It signalled a new era in the Canada-U.S. relationship. In 1985, Prime Minister Brian Mulroney and President Ronald Reagan belted out a rendition of When Irish Eyes Are Smiling that would make their ancestors proud. Their wives, Mila and Nancy, and a host of Canadian celebrities joined the two leaders on stage for a St. Patrick's Day performance that capped a very cozy 24-hour meeting in Quebec City. Reagan's visit officially flung the door open to future free trade talks between the countries. They both agreed on the necessity of free trade, saying that lowering tariffs and other barriers were a way to increase prosperity for both countries. A decade after the historical deal, the CBC's Carol Off asks: Was the agreement good for Canada?"Yes," answers Mulroney pointing to the significant increases in American investment and Canadian imports and exports to the U.S. "No," argue opponents including John Turner. Turner says that the FTA has led to loss of jobs, lowered quality of life and higher unemployment for Canadians. The debate rages on.

Medium: Television
Program: The National Magazine
Broadcast Date: Dec. 10, 1997
Reporter: Carol Off
Guests: Harry Freeman, Brian Mulroney, John Turner, Mel Watkins, Simon Reisman
Duration: 23:51
"When Irish Eyes Are Smiling," Lyrics: C. Olcott, G. Graff. Music: E. Ball. ASCAP.

Did You know?


• Free trade became Prime Minister Brian Mulroney's personal crusade after the 1985 summit but that wasn't always the case. During his 1983 Tory leadership campaign, Mulroney had spoken out against such a deal between Canada and the U.S. "The issue of free trade was decided in the election of 1911," said Mulroney, "And it affects Canadian sovereignty and we'll have none of it. Not during leadership campaigns or any other time."

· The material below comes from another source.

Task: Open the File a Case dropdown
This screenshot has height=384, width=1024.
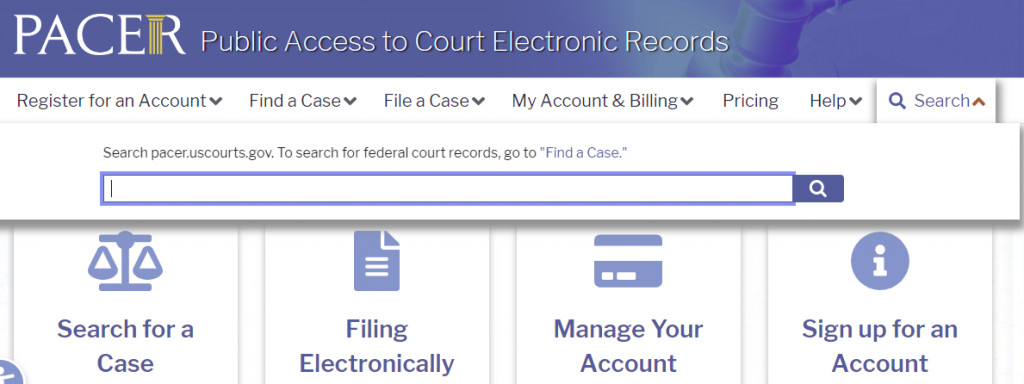Action: coord(434,101)
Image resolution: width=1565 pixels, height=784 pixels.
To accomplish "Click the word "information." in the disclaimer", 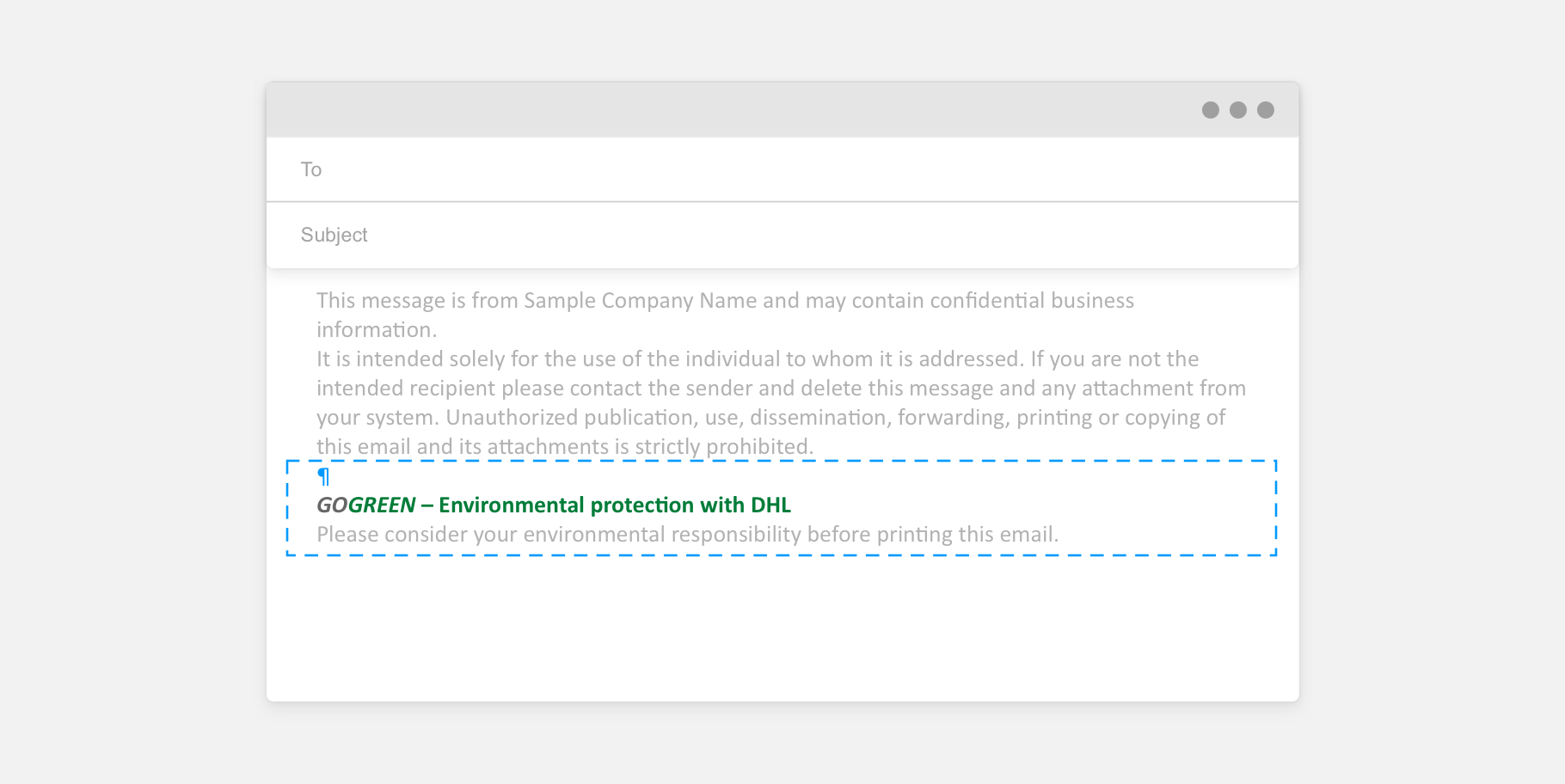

• In 1911 it was the Liberals lead by Prime Minister Sir Wilfrid Laurier who negotiated a free trade agreement with the U.S. But before the agreement could be ratified, the newly elected Prime Minister Robert Borden and his Conservatives promptly killed the treaty. Ironically, back then it was the Conservatives who argued it would lead to the Americanization of Canada and the loss of British heritage.

• The first free trade treaty between Canada and the United States was signed in 1854. The treaty was abrogated in 1866.
• Free trade is defined as international trade free from protectionist tariffs quotas, export subsides and other government intervention.

• Canada also entered into free trade agreements with Israel in 1996 and with Chile in 1997.

• American chief negotiator Peter Murphy died in October 1994 due to a lingering illness. He was 46.